Bloggers step away from screens to gather in Vegas

Convention brings together politicians and liberal Web writers

June 10, 2006|By NEW YORK TIMES NEWS SERVICE

LAS VEGAS -- Hundreds of liberal (they'd say progressive) Internet bloggers crawled out of their cybertunnels for face-time and political networking here at the first-ever YearlyKos convention.

Named after DailyKos.com, the widely read political Web log by Markos Moulitsas Zuniga, the three-day convention that opened Thursday is something of a milestone - an event that unites the irreverent and ever-morphing liberal blogosphere with mainstream political figures who have begun to recognize the bloggers' potential influence.

Billed as "Uniting the Netroots," the convention at the Riviera Hotel promises top Democratic politicians as its headliners, such as poli-Web pioneer Howard Dean, the head of the Democratic Party who was one of the first presidential candidates to mobilize supporters and raise funds online; Sen. Harry Reid, minority leader, who reads and guest-blogs and has a Web site (giveemhellharry.com); Nancy Pelosi, minority leader in the House; and Gen. Wesley Clark.

The gathering resembles a mini-political convention, with seminars instructing participants on the potential power of the blogosphere, as well as talks on the Supreme Court, religion, the environment, immigration and other hot-button issues.

No hidden agenda here; the speakers and panelists mocked their own screen-worn politics as those of Bush-bashing, rabble-rousing and noodgy operatives, some already well-known for trying to breathe a new political life online to what the blogocracy views as tired old Democratic ways.

Most of the panels, too, emphasize activism, online and offline.

Some even fit the advice column mode. One session Thursday offered political pundit training: for the mainstream television appearance - smile, no matter what; wear boring clothes and always a jacket; women, don't tilt your heads; men, keep a hand in one pocket.

Not that all those in attendance needed polishing, though. Some of the featured bloggers are getting rock-star treatment. The former editor of Wonkette.com, Ana Marie Cox, who now writes for Time magazine, could barely wander around without notice.

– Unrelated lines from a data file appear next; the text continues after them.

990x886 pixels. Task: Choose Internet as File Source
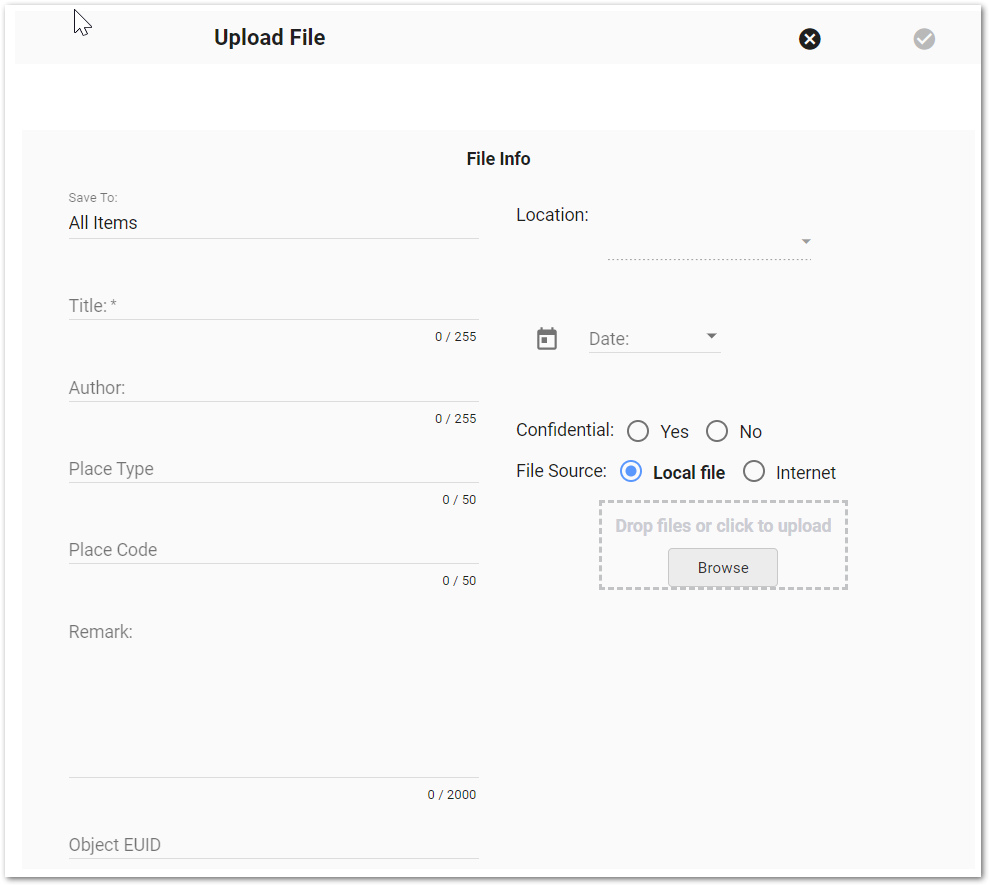coord(754,472)
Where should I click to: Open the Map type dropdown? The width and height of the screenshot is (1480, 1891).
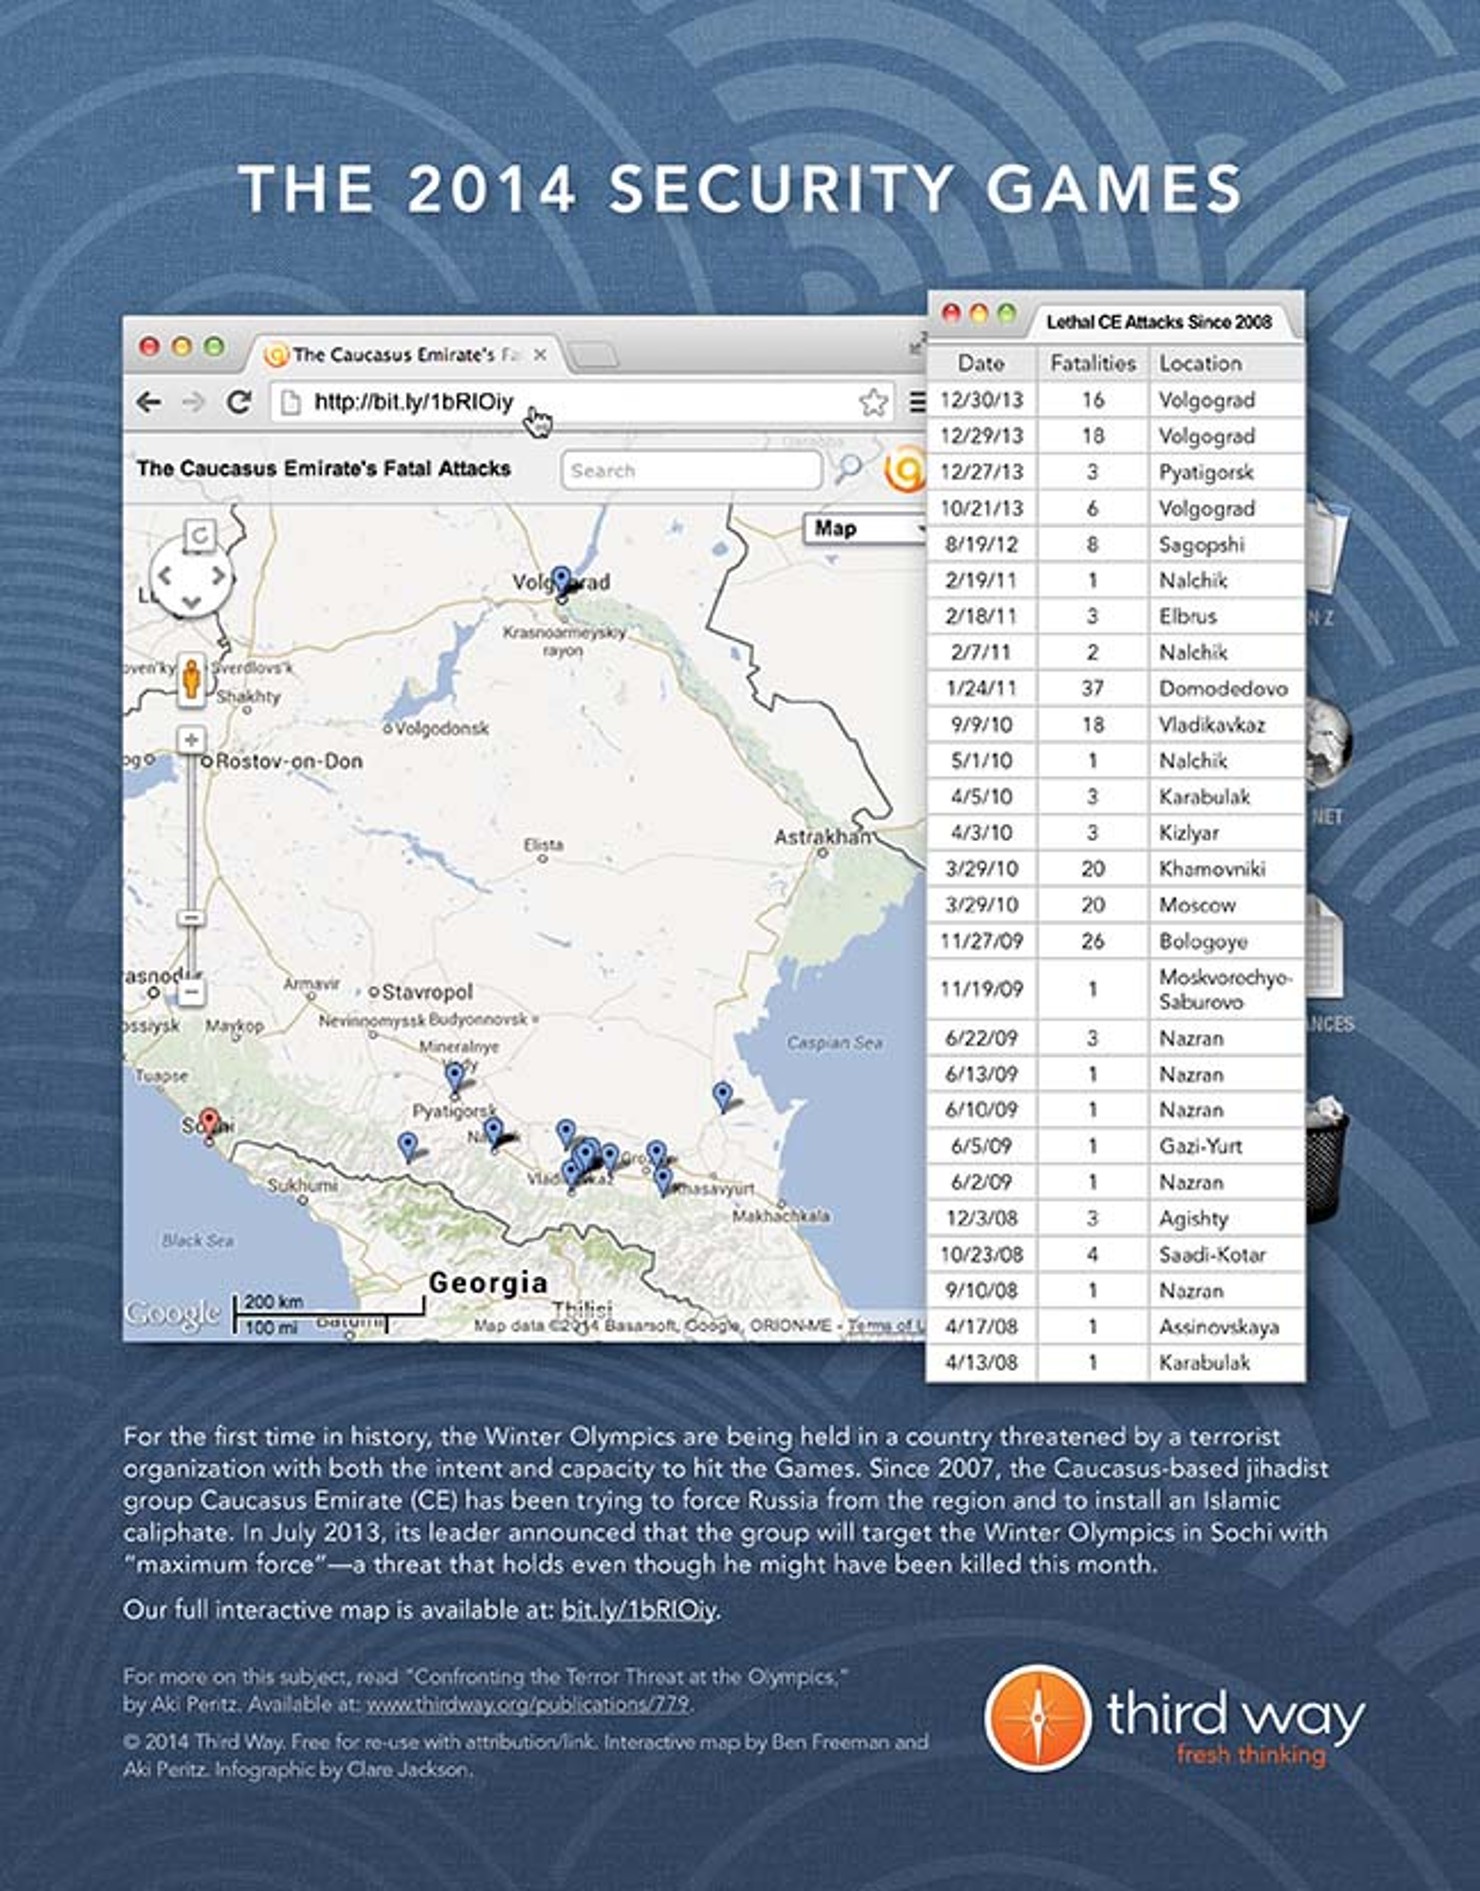865,529
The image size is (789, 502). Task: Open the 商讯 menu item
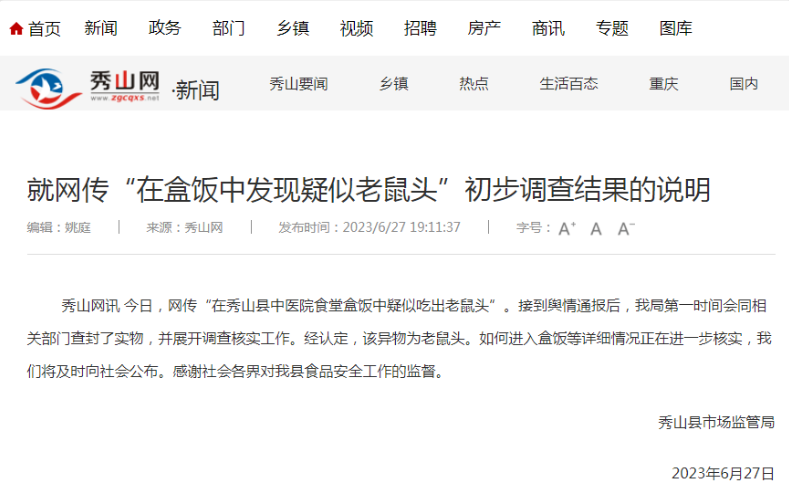(548, 28)

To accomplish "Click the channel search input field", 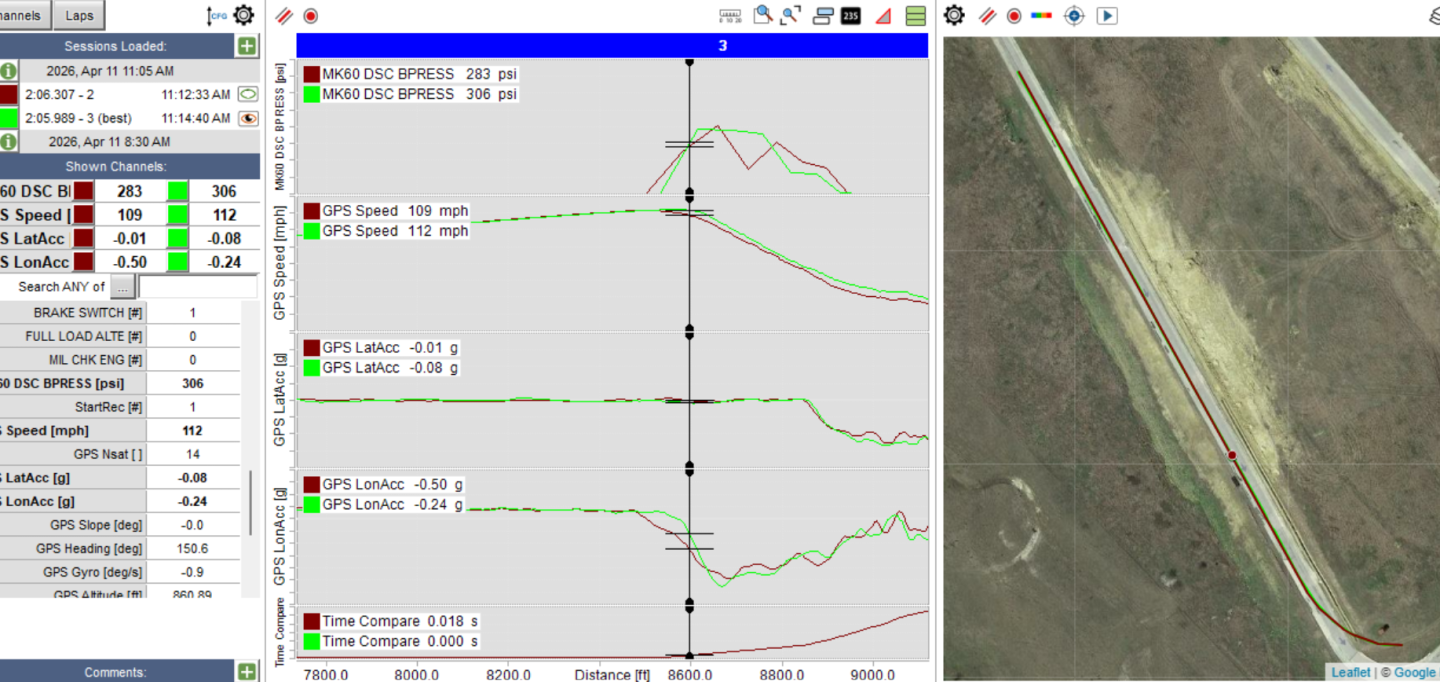I will (197, 287).
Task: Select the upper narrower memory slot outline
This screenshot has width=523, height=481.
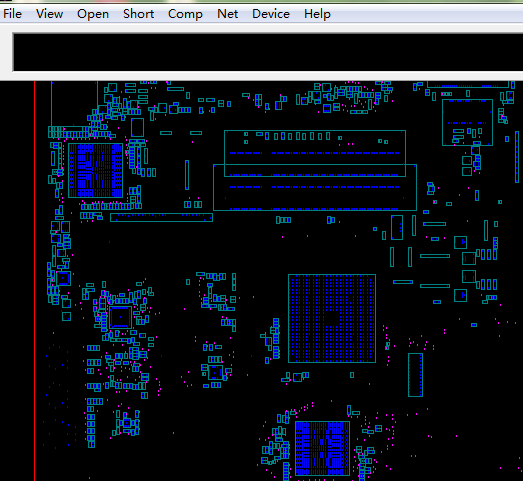Action: (x=315, y=153)
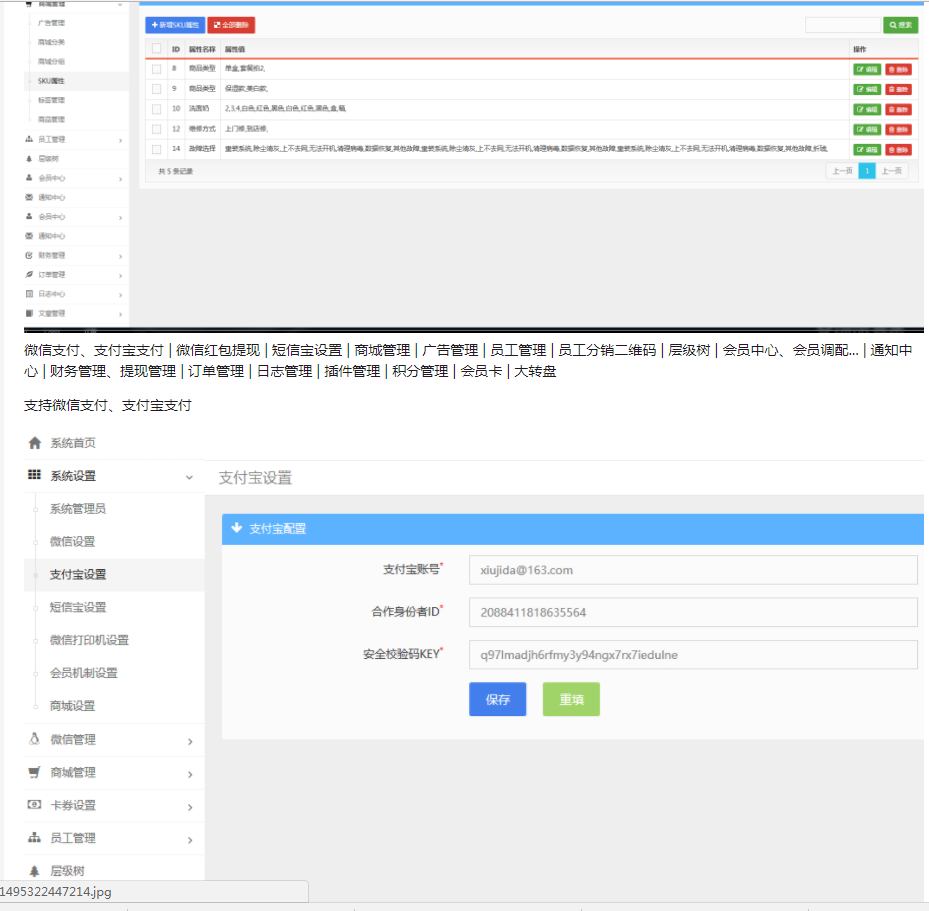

Joe Trippi, Dean's former campaign manager, who led the charge on the Internet and then wrote The Revolution Will Not Be Televised: Democracy, the Internet, and the Overthrow of Everything, was trailed by news reporters busily recording his quotes.

And the convention's opening night featured Moulitsas, who was treated to standing ovations when he appeared as the keynote speaker. Now co-author with Jerome Armstrong (MYDD.com) of Crashing the Gate: Netroots, Grassroots and the Rise of People-Powered Politics, Moulitsas beamed on stage and verbally blogged his way through the day's news to cheers from a normally mute crowd.

It's Rep. Tom DeLay's last week in Congress, he told the wildly clapping audience, and ticked off his list of political highs and lows.

Moulitsas cajoled his listeners into pushing both political parties to take heed of the keyboarding masses, claiming successes for some candidacies and for making some races that were considered sleepy surprisingly competitive.

He cited efforts by Internet users to rally support for such candidates as Ned Lamont, who is challenging Sen. Joseph I. Lieberman in Connecticut in a primary contest that has become a symbol of the progressive bloggers' protest against politicians who support the war in Iraq.

And he chided the Beltway political operatives for not warmly embracing bloggers as they strive to change the way elections and campaigns are designed and run.

At an early evening seminar on grassroots/netroots politics led by Matt Stoller, Chris Bowers and Jerome Armstrong, all bloggers at MYDD.com, a few political candidates asked for help from this relatively new stretch of political muscle.

Nancy Skinner, a Democrat and former radio personality who is running in the 9th Congressional District in Michigan against Rep. Joe Knollenberg, a seven-term Republican, said her staff persuaded her just a day earlier that she had to get to Vegas to touch base with what they considered the hot influence of new media.

She had just climbed to No. 2 on a list of top races to support, by Democracy for America, founded by Mr. Dean two years ago as a way to build on his net backers.

Skinner worked the room and said she'd been seeking advice from several in attendance, including Trippi, on how best to marshal the potentially potent force of the Internet for her own campaign.

As she talked, Dave Johnson of seeingtheforest.com interrupted to announce that because he had just been blogging to his readers, "Ten thousand people are now here."